Libia: «Gli uomini del rais s'arrendono»
Ieri in tarda serata i ribelli hanno annunciato la consegna delle armi della guardia presidenziale e l'arresto del figlio del colonnello Saif Al Islam - Festeggiamenti sarebbero già in corso a Tripoli
TRIPOLI L'Operazione Sirena, scattato nella notte tra sabato e domenica per l'assalto finale degli insorti a Tripoli e al regime di Muammar Gheddafi pare essere giunta al suo momento cruciale.

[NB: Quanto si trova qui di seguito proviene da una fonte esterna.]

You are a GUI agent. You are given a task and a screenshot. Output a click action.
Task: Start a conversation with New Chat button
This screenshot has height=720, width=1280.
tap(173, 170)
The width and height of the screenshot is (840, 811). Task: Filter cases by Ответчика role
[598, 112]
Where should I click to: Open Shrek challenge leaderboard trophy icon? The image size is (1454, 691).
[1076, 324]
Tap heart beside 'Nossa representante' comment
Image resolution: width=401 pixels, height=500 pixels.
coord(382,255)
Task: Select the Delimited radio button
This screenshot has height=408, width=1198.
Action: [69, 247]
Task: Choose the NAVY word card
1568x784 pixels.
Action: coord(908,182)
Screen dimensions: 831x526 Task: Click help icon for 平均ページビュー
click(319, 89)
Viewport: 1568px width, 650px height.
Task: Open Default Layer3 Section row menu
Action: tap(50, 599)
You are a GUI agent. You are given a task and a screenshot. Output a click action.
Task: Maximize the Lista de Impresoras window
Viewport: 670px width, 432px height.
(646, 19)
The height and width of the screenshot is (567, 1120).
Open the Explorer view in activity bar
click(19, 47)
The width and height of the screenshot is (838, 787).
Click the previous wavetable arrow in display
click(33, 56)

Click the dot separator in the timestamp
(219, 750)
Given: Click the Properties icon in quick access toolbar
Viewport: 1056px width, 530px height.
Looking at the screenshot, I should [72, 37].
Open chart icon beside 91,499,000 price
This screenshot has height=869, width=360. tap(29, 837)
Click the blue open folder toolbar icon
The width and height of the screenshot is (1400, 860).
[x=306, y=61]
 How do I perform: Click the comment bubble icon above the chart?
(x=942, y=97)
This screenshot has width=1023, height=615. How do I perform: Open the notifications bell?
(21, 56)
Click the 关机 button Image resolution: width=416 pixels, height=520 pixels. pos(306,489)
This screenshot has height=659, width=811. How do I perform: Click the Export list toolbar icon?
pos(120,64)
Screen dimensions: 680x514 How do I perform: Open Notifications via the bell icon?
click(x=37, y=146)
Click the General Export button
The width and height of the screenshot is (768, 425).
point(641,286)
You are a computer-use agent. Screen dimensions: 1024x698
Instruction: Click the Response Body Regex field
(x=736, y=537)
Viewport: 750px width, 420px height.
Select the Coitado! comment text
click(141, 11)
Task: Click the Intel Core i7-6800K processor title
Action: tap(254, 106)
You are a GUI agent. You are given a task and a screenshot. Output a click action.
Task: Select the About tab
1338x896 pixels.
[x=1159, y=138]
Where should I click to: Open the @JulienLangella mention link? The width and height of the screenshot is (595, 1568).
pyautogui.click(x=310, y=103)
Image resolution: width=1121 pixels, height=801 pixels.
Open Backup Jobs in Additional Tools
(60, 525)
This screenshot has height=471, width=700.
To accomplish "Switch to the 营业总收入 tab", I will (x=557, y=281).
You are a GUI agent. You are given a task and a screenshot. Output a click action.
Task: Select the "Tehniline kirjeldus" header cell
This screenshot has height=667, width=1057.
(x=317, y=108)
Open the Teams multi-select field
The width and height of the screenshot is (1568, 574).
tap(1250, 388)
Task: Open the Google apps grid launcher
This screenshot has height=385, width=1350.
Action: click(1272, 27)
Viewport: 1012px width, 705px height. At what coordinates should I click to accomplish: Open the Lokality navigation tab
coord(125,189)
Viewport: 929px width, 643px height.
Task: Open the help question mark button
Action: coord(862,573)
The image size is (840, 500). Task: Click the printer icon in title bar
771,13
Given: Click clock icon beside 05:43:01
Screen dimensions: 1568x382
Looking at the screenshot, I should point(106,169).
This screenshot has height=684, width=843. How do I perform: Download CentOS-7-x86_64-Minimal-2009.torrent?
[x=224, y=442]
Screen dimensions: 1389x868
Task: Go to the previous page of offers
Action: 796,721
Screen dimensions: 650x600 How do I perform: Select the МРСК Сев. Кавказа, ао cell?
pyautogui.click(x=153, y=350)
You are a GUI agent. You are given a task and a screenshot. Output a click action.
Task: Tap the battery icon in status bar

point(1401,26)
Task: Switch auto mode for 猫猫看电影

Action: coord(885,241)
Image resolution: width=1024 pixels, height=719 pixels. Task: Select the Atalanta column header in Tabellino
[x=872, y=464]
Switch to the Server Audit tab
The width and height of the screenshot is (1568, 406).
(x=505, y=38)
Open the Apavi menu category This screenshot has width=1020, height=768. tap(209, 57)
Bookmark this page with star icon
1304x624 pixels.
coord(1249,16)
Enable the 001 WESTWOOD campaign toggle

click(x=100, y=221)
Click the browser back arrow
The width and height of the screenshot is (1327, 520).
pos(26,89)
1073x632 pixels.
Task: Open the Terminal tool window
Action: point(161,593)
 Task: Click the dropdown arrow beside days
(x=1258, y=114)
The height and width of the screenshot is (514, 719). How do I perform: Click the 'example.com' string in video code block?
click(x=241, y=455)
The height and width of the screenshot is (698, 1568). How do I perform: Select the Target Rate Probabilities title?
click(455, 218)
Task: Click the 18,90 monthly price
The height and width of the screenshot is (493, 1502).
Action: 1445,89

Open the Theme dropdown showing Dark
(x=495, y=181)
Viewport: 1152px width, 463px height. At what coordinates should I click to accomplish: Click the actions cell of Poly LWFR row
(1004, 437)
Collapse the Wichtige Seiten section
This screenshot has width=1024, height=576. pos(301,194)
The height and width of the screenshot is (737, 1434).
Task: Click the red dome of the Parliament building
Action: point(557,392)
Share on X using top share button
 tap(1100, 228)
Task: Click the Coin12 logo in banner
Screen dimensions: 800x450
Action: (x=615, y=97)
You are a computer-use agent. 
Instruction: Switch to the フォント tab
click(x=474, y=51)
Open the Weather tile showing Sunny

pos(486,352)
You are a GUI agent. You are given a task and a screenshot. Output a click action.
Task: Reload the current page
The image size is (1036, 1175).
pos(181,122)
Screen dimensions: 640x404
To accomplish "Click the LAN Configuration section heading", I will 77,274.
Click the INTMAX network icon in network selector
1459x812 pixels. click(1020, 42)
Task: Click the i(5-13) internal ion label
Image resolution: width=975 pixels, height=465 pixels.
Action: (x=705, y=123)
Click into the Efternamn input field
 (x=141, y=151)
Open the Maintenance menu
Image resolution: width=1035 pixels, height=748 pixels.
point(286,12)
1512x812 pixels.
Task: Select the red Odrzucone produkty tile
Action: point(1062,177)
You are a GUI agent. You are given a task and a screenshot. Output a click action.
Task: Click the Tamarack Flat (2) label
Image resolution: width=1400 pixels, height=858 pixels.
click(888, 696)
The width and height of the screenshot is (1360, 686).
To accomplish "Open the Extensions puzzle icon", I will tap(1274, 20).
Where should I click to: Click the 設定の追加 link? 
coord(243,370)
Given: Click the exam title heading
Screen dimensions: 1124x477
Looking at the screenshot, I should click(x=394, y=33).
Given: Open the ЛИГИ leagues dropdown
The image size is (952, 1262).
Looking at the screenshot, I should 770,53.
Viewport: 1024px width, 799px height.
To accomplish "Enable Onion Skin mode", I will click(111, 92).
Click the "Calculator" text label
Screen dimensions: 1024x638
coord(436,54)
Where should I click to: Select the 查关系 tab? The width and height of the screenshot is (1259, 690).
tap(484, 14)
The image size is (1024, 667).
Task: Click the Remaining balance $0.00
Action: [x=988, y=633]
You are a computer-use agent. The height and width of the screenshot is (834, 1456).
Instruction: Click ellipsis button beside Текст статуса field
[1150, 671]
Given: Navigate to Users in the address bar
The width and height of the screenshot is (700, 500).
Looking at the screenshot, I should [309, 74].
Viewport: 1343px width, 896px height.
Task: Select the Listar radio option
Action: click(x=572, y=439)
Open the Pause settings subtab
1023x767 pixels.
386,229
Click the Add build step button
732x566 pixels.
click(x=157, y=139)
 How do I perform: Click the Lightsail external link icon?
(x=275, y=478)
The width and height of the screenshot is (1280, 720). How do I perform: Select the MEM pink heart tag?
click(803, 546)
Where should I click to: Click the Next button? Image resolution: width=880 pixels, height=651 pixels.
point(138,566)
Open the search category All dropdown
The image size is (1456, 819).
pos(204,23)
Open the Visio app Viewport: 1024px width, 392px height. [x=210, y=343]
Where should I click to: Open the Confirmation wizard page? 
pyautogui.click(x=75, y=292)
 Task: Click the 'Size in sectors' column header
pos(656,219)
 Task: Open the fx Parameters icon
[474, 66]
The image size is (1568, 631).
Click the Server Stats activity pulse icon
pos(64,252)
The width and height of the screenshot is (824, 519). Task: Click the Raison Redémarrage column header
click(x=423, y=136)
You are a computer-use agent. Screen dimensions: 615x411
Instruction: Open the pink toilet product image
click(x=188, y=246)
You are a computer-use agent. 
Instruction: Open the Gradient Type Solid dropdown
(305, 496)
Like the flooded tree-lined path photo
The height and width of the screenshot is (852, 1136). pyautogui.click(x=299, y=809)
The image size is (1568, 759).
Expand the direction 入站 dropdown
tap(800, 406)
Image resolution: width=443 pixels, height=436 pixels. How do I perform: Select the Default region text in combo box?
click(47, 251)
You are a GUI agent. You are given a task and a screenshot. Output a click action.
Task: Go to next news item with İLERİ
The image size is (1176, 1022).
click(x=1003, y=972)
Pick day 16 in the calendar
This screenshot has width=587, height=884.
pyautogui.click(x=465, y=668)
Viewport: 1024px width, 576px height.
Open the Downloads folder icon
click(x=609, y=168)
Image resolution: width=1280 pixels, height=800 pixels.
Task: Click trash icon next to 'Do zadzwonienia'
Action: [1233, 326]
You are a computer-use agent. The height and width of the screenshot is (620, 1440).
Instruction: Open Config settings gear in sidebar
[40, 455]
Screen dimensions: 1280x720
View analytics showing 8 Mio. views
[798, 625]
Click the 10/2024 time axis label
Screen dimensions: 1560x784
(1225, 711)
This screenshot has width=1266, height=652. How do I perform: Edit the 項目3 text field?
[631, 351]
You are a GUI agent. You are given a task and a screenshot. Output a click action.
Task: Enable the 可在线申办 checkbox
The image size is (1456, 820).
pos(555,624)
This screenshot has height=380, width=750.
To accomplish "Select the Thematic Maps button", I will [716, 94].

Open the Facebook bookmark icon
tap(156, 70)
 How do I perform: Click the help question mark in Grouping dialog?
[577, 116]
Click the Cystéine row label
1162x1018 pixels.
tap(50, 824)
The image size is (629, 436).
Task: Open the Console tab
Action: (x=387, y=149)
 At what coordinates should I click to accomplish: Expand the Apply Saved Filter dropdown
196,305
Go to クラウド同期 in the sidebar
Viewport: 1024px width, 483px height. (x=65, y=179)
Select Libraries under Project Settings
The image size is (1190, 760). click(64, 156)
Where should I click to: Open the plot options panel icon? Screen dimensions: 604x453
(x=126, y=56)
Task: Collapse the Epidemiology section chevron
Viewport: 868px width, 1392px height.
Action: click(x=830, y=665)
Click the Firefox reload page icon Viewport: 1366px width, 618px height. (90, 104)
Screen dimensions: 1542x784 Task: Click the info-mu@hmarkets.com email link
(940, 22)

Ieri in tarda serata Al Jazira riferiva infatti che i ribelli erano arrivati nel centro di Tripoli, sulla grande Piazza Verde festeggiati dagli abitanti della città, e pochi minuti dopo comunicava che la Guardia presidenziale del rais si era arresa e aveva consegnato le armi ai ribelli. Sempre nel giro di qualche momento è poi giunta l'informazione secondo la quale il figlio di Gheddafi, Saif al Islam era stato catturato dalle forze ribelli. Stessa sorte anche per il primogenito Mohamed e il terzogenito del rais. Ieri notte Waheed Burshan, un portavoce del Consiglio di transizione libico ha affermato parlando con al Jazira, che le forze della rivoluzione controllavano «gran parte della capitale».
«Vogliamo i negoziati»
Un appello alla «sospensione delle operazioni su Tripoli» è stato lanciato da Ibrahim Mussa, il portavoce del governo libico, in una conferenza stampa a Tripoli. Il capo del Consiglio nazionale di transizione dei ribelli libici ha detto che gli insorti sono disposti a cessare il fuoco e le ostilità, a condizione che Gheddafi annunci la sua partenza. Lo sostiene la tv Al Arabiya.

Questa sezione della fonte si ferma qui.